Autrefois des arbres centenaires couvraient l’endroit d’une voûte obscure. On allait, dans une nuit profonde, sur un cristal noir dont le mystère infernal saisissait. Ces colosses, victimes de la cognée, sont tombés, et aujourd’hui la surface du gouffre voit le soleil.

Mais encore, malgré la nudité relative du lieu, lorsqu’on flotte au-dessus de ces abîmes vaguement entrevus, que l’on suit la rivière herbeuse qui distille la fièvre, où serpentent et frissonnent de longues chevelures de plantes, où le brochet féroce se dissimule, où rôde l’anguille sournoise, un sentiment d’inquiétude indéfini ne cesse de vous hanter.
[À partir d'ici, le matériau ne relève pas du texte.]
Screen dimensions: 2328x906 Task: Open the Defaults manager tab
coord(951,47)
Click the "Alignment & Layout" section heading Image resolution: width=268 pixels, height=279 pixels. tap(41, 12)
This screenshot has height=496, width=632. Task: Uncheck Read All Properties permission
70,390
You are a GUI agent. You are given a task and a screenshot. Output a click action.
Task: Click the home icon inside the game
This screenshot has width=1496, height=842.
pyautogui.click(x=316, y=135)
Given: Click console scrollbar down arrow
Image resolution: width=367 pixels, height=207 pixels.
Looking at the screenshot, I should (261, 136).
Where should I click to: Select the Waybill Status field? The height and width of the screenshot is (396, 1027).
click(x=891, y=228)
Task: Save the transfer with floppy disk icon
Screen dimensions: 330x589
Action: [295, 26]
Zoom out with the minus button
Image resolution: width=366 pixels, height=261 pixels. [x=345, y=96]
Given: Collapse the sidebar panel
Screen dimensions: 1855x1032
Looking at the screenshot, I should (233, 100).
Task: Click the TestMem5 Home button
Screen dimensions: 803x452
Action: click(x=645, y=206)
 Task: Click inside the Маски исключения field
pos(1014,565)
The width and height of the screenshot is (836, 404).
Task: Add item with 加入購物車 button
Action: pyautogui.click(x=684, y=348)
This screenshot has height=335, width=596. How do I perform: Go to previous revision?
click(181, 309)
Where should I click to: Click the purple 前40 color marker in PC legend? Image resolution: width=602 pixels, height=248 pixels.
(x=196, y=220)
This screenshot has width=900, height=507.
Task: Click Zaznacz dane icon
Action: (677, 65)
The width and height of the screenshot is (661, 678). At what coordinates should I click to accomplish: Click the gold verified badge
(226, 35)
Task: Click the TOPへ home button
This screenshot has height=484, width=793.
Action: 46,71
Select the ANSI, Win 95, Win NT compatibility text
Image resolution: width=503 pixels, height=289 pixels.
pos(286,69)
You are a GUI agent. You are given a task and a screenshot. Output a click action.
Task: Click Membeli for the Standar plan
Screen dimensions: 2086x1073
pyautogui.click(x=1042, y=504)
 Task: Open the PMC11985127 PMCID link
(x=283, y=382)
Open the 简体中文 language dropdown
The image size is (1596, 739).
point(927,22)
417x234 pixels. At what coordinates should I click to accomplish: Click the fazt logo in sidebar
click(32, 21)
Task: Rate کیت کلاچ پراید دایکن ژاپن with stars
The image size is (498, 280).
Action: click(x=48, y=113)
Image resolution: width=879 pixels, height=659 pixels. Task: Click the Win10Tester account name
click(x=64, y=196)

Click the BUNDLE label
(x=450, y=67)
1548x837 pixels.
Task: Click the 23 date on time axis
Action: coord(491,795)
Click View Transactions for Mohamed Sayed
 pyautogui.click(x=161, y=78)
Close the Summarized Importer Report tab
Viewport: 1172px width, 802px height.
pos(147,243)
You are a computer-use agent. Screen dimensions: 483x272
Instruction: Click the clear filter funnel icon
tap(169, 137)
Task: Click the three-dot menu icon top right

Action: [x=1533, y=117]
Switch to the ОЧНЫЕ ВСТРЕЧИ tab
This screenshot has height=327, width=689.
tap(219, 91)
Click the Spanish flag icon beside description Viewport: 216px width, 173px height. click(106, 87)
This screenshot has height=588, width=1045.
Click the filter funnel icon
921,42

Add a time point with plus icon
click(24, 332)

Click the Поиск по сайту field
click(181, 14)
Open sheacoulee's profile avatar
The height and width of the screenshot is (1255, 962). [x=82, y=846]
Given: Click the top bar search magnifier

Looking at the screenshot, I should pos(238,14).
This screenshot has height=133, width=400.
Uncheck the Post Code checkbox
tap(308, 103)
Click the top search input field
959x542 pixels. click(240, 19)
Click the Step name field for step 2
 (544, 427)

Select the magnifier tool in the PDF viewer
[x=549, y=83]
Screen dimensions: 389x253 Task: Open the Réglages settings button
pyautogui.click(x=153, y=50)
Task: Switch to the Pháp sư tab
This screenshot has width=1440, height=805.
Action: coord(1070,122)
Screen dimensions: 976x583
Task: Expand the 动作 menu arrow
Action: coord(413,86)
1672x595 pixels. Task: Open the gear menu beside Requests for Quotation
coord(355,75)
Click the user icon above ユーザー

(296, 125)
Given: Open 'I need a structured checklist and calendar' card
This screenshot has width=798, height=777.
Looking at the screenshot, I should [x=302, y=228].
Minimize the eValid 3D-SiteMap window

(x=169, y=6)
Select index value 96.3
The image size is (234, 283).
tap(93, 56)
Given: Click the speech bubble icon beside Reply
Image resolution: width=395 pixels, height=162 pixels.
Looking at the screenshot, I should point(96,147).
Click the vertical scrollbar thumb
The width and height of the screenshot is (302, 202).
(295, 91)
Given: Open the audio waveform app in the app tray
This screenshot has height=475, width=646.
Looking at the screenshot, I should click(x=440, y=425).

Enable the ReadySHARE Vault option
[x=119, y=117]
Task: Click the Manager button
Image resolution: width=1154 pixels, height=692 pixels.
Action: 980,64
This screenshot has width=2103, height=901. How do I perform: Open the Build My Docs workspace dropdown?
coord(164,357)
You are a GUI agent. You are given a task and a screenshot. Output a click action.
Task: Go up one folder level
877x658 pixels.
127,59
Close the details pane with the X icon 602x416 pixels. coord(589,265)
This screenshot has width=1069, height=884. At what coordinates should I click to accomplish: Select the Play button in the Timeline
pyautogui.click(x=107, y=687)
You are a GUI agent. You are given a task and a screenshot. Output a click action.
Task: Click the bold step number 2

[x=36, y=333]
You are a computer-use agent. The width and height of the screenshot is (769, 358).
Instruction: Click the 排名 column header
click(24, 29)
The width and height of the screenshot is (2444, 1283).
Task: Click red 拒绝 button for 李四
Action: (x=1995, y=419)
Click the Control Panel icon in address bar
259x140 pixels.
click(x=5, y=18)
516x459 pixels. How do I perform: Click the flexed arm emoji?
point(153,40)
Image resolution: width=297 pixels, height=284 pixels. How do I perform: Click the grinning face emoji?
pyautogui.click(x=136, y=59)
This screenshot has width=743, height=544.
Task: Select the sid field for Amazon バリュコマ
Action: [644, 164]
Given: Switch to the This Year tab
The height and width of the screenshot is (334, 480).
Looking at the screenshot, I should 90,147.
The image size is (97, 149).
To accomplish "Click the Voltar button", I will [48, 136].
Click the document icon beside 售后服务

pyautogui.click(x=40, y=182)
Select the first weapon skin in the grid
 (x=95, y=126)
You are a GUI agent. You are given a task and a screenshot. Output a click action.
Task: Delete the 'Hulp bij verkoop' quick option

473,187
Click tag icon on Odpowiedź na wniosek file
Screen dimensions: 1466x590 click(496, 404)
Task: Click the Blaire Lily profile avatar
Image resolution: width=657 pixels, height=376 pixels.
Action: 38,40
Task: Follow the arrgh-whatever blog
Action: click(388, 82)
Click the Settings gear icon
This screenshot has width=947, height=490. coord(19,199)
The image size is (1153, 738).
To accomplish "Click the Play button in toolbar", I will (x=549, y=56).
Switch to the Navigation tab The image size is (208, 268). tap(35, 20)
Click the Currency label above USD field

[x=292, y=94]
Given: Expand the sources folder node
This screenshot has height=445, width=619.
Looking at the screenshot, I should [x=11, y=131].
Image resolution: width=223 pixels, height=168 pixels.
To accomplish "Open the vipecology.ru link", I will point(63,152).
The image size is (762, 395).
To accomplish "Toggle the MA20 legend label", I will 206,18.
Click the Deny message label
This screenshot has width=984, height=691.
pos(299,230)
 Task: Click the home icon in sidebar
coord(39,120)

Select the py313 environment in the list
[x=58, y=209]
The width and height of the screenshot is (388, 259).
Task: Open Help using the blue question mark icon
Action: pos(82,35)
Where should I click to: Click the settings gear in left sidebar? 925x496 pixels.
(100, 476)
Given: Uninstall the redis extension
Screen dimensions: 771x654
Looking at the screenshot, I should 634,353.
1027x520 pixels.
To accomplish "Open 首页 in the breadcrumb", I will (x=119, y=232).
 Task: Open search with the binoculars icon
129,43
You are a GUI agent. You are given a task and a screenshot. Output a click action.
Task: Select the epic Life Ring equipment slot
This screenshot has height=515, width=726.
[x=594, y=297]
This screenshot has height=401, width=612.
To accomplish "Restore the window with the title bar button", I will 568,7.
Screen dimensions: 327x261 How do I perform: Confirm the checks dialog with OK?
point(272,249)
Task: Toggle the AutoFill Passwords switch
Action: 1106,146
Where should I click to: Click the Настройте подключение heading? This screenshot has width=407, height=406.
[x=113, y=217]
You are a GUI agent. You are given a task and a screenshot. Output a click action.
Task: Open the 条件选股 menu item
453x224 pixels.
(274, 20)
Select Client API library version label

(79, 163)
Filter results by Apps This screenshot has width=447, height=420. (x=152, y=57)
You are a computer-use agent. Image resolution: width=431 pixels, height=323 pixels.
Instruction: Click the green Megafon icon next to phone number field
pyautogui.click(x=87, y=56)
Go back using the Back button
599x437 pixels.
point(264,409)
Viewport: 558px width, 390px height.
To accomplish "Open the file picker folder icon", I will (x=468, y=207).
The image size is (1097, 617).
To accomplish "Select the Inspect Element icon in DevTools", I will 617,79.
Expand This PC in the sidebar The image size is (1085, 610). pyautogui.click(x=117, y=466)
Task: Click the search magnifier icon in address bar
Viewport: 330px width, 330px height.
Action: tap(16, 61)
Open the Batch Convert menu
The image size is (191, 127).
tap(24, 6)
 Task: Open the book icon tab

Il me restait encore à voir les gorges de l’Alzou, si belles vers le moulin du Sault, et assez rapprochées de Rocamadour. Quant aux autres curiosités naturelles du causse de Gramat, telles que le puits de Padirac, le Reveillon, etc., mon ami Martel en a dévoilé les superbes horreurs.

À 1 kilomètre à peine des sanctuaires, près du hameau des Alysses, M. Ph. Lalande signale un de ces avens en miniature qu’on peut explorer sans danger. Nous allons donc un jour à travers le causse tout imprégné des senteurs du thym et du serpolet, par les massifs de chênes, sur des dalles de pierre entre lesquelles pousse une herbe fine et savoureuse. Çà et là les baies noires des genévriers s’égrènent sur le sol, et des truffières s’étalent comme des blessures saignantes. Bientôt, vers la fin de novembre, des hommes passeront, tenant en laisse quelque truie famélique ou un petit chien, qui déterreront le champignon odorant. Les maraudeurs déjà errent par là ; une mouche dorée leur indique la place où sont les truffes assez mûres.

Un chercheur de truffes.

L’Alzou, dont nous côtoyons la ravine, a taillé son lit dans la roche vive. Sa profondeur épouvante lorsqu’on se penche sur la prodigieuse fissure qui court en sombre sillon tortueux sur la lumineuse table de pierre.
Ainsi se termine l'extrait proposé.